Lei punched it in, and fifteen minutes later they were pulling into a long driveway with a series of duplex apartments branching off of it. Marcus braked the truck in front of 2A. “This is it.”
“Gimme a minute.” Lei took her weapon out of its case and reholstered it, put her light jacket on over the shoulder holster, and buckled on her ankle piece.
“Getting extra-strapped?” Kamuela quirked a brow.
“This ankle rig saved my life not long ago. I’ll tell you about it later.” Lei got out of the truck, and she and Kamuela mounted chipped cement steps to the apartment’s beige door. Lei knocked. A few minutes later, a young man opened it. He was clean-shaven, around five foot ten with dark skin and black hair. Lei mentally compared him to the sketch and the photo—he could be the suspect, but she didn’t feel a sense of recognition.

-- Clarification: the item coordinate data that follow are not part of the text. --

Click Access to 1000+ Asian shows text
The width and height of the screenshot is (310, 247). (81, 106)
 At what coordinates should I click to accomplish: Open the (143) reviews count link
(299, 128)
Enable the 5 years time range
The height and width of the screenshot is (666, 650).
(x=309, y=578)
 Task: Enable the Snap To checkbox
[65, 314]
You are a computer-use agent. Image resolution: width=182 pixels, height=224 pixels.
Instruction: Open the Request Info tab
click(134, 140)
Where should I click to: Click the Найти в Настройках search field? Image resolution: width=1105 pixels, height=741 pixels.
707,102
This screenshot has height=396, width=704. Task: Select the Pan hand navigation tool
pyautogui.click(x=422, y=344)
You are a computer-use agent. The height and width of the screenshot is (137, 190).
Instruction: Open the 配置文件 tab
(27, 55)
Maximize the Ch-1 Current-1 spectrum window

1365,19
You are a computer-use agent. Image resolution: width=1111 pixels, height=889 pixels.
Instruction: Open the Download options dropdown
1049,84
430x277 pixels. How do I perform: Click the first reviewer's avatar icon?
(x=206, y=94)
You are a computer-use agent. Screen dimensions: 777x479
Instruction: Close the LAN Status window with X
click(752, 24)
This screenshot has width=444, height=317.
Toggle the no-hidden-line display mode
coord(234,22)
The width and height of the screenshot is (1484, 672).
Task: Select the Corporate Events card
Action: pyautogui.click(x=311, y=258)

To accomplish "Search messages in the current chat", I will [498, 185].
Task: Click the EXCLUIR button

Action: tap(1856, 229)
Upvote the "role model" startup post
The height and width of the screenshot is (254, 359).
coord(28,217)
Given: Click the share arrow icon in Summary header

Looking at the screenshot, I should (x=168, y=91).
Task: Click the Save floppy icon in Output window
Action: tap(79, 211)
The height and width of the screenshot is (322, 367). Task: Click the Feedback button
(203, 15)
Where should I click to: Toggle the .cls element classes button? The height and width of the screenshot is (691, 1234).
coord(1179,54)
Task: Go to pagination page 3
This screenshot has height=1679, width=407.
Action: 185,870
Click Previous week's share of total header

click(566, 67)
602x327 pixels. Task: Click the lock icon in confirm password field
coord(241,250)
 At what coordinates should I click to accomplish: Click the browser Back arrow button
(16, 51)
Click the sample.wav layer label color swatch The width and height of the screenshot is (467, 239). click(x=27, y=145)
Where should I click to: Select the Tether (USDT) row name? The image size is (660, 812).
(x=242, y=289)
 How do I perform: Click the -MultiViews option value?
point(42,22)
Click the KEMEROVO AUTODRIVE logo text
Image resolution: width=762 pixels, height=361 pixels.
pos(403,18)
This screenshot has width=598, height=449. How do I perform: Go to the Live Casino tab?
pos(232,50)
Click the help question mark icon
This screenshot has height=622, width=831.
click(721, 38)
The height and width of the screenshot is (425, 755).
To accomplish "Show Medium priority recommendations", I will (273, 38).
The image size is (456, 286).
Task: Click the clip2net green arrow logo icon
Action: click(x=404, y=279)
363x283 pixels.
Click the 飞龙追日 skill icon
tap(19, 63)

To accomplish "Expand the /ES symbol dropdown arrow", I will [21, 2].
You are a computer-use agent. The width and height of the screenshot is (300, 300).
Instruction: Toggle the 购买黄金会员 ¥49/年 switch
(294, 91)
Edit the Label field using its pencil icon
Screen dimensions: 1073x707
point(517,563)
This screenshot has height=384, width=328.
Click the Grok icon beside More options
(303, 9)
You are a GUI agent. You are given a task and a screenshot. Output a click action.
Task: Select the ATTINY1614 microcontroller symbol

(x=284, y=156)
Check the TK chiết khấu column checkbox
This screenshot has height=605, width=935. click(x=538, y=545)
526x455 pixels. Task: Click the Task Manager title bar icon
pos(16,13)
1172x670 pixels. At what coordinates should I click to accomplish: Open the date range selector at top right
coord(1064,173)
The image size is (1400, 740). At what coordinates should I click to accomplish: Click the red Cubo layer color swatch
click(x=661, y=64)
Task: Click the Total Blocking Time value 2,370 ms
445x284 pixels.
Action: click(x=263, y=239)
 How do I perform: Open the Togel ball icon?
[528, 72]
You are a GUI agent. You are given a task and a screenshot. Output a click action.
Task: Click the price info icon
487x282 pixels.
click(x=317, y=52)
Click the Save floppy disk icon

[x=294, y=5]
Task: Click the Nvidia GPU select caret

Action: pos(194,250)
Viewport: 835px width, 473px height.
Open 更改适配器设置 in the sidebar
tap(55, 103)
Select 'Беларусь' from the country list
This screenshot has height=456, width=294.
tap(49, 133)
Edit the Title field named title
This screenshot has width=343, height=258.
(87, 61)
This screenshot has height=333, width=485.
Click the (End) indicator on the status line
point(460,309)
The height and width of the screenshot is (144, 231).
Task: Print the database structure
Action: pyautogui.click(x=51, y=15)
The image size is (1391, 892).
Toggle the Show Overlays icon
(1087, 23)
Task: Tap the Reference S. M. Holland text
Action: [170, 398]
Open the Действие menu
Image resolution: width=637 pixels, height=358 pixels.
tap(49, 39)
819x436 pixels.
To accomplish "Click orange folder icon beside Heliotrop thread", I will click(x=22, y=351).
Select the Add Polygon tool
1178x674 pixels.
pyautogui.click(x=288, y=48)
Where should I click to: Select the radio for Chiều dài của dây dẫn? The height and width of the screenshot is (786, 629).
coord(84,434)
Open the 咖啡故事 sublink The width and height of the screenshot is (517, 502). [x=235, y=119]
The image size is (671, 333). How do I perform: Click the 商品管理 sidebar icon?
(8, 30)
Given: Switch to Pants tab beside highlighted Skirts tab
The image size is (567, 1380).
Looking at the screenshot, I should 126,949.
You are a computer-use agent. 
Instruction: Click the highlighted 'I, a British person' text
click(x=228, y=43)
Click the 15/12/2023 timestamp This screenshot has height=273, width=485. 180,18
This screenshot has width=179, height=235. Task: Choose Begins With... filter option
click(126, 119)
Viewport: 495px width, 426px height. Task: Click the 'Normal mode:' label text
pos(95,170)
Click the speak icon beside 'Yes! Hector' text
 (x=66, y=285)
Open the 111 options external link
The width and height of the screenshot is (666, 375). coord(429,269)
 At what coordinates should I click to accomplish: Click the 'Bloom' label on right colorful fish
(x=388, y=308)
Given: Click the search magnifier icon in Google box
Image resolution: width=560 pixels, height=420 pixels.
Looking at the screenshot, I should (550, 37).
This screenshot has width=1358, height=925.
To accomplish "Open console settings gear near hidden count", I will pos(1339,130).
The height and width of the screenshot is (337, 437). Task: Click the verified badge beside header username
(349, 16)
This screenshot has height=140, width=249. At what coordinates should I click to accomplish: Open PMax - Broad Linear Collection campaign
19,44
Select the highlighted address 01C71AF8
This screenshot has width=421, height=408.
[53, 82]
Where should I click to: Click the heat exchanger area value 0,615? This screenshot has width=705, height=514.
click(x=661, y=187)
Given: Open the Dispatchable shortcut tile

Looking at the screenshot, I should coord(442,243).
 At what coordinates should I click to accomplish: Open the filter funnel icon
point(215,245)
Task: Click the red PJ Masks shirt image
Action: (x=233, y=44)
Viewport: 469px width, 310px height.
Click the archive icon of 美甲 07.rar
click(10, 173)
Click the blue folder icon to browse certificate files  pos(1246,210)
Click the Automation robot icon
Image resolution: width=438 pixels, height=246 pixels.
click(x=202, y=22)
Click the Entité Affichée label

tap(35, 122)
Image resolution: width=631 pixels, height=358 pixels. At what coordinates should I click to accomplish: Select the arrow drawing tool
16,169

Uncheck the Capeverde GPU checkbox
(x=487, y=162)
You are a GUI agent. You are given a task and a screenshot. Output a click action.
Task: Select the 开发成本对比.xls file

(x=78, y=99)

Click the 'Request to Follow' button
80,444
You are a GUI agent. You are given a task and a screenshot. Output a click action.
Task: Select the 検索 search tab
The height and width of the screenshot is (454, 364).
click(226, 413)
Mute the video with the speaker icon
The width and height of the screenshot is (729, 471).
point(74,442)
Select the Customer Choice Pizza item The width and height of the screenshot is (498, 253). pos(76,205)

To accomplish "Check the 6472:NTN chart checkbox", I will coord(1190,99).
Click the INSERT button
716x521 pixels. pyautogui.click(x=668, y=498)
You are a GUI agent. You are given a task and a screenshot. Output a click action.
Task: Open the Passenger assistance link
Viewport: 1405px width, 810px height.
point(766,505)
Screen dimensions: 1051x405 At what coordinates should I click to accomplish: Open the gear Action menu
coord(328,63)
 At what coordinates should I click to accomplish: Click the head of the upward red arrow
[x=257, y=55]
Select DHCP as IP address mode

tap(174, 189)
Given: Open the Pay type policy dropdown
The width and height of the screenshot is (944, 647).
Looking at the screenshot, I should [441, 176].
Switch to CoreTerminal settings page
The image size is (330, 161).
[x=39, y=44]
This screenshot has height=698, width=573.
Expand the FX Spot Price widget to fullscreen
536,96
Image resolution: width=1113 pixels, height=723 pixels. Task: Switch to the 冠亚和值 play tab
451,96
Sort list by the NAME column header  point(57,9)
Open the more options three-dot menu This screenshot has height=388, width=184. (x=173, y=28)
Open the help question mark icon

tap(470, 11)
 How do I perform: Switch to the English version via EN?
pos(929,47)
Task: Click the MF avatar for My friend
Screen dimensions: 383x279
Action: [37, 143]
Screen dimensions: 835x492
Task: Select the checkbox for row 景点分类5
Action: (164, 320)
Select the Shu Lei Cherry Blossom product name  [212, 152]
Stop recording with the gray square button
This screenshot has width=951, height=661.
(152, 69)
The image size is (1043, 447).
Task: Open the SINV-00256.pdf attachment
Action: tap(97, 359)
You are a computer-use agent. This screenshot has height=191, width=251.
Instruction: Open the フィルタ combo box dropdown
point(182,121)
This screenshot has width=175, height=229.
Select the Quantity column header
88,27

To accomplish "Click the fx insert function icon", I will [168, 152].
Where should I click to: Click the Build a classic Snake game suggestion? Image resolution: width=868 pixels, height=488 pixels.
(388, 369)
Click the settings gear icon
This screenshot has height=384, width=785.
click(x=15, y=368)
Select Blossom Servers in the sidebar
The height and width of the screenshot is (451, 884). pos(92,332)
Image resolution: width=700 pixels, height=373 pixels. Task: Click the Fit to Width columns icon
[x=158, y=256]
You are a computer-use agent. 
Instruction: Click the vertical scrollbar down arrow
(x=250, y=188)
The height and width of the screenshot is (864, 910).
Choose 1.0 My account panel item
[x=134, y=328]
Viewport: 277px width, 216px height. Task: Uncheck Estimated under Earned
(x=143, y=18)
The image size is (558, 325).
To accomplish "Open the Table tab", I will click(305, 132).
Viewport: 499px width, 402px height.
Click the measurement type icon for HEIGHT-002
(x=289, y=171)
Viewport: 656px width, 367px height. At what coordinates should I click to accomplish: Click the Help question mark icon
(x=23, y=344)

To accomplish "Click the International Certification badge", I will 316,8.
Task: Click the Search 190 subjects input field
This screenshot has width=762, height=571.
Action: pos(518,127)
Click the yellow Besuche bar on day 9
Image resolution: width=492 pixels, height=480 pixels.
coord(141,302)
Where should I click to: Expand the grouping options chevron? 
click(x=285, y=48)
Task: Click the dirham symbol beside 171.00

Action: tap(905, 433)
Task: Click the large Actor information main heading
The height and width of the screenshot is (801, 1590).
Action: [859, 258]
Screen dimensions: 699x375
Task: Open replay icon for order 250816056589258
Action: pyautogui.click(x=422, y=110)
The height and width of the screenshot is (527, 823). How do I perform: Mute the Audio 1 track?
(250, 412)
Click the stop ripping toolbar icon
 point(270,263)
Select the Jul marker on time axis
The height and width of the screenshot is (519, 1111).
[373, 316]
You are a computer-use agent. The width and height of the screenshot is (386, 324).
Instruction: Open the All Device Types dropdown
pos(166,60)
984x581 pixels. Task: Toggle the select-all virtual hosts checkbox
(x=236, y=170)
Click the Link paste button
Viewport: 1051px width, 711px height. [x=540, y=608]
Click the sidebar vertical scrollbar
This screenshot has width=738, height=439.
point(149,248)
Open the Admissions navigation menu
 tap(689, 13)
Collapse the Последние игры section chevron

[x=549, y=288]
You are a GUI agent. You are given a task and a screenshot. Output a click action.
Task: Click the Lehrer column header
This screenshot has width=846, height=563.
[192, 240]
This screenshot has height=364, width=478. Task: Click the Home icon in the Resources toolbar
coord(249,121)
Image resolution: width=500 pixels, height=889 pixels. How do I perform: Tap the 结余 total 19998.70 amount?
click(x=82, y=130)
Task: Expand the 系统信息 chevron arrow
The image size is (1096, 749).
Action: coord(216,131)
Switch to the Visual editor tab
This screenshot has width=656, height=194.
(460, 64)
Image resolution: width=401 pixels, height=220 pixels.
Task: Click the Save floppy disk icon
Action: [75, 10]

“August Jones? We’re from the police department.” Lei and Kamuela showed their badges. Jones didn’t blink or look worried.
“What can I do for you?”
“We were wondering if you could tell us a little about your recent trip to Maui. May we come in?”
The young man invited them in, and they perched on a stained vinyl couch. He picked up a few pizza containers off the coffee table. “My roommates are a little messy,” he said. “What’s this about?”